Sunday 12 December 2010

REFLECT and MANIFEST for 2011

I am unable to sign up for reverb but can see others participation so will visit their blog spots and play along as best i can catching up with prompts..... what a great way to see the new year in

Prompt: Beyond avoidance. What should you have done this year but didn't because you were too scared, worried, unsure, busy or otherwise deterred from doing? (Bonus: Will you do it?)
AVOIDANCE ... I avoid arguments and loud agressive energy...I have not evolved enough to be able to be around this sort of energy for long ... I worry a lot about all sorts of things mainly with regard to what i percieve to be my shortcomings! or mistakes and I am a 'scaredy cat' I kind of don't want to change all of this...but I would like to be 'BOLDER' in 2011.. I don't want a life that is busier I don't want to keep up, or compete with others but i do enjoy the company of others.... I think i do avoid some social situations because of this and perhaps i'd like to challenge myself with some of the 'uncertainty' of some social situations....now i'm not a recluse no no I think deep inside i'm just a quiet peace loving slow moving person and the world just spins a little too fast for me sometimes! I will be 'BOLDER' in all I do in 2011.

**EXERCISE OBJECTIVE:** Please say what the blog post above says the writer would like to be in 2011.

**DATASET CONTENT:**
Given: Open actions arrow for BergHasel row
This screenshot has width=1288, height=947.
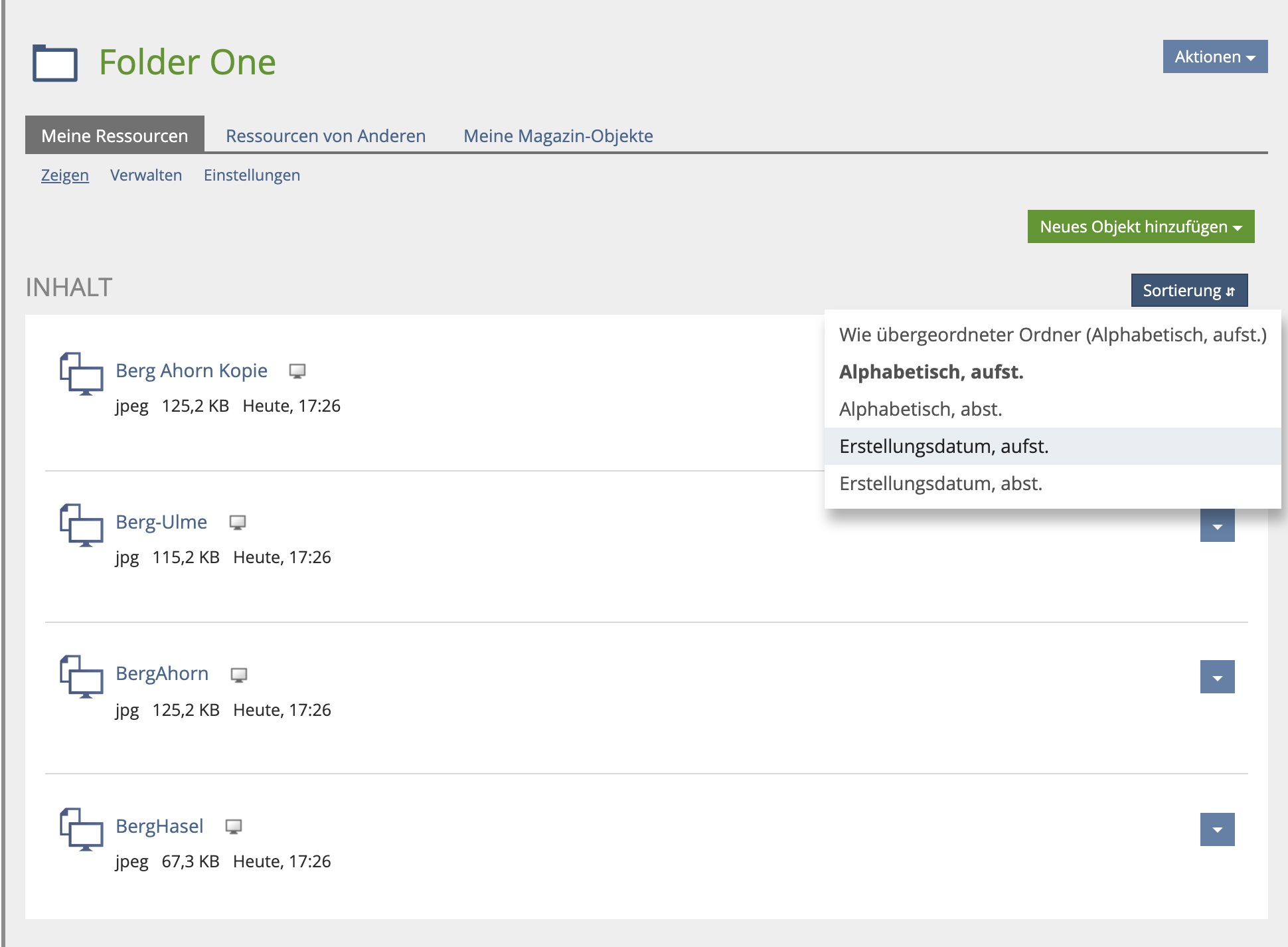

**EXERCISE ANSWER:** Bolder.